On June 30th, the Oregon Senate approved a bill that effectively eliminates single-family residential zoning, allowing duplexes, triplexes, and fourplexes on land previously zoned for single-family dwellings in cities larger than 25,000. Cities of over 10,000 must allow duplexes in these zones. Eliot Njus at The Oregonian reported that the bill had support from both Democrats and Republicans, passing in a vote of 17-9. Revisions to municipal planning codes must be completed by 2020 when the bill takes effect.

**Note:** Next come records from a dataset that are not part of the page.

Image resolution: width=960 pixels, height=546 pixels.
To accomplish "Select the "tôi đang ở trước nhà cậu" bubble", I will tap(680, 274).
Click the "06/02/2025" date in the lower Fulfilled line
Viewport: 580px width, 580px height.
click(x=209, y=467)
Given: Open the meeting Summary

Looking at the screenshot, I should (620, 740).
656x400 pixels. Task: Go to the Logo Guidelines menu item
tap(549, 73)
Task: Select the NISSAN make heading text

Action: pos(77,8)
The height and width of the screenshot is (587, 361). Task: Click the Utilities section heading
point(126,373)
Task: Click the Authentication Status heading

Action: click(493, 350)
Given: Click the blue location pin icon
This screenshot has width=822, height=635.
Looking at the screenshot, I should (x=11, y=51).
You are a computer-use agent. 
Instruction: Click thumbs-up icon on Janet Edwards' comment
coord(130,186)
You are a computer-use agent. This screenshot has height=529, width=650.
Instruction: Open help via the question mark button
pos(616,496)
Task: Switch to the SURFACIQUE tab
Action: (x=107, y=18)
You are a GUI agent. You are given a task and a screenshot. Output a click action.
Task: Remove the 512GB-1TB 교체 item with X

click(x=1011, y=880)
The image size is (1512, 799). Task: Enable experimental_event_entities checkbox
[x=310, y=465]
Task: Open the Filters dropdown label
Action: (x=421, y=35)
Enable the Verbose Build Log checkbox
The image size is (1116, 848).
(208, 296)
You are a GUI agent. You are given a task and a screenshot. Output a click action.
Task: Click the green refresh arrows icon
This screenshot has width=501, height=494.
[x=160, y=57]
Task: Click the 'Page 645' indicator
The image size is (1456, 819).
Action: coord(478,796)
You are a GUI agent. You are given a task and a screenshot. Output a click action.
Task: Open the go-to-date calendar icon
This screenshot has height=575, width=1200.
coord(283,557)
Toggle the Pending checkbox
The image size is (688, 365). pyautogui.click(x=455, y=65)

Oregon has long been a leader in land use planning, particularly at the statewide level. Bill 2001 is being hailed by experts as the first state-level legalization of “the missing middle” apartments that are in between single-family and mid-rise buildings in size. NPR’s Lauren Walmsley noted that many communities made it illegal to build four-plexes and courtyard apartments in order to segregate residents by race or class. The current housing crisis is promoting a reconsideration of these policies: Minneapolis eliminated single-family zoning last December, and allows duplexes and triplexes across the city, and California recently considered a housing bill that would have required quadplexes in areas near public transit.
While some consider the move a threat to existing single-family neighbourhoods, House Speaker Tina Kotek, Bill 2001’s champion, says it’s really just about increasing housing choice in neighbourhoods that currently have very few options for households who are not high-income.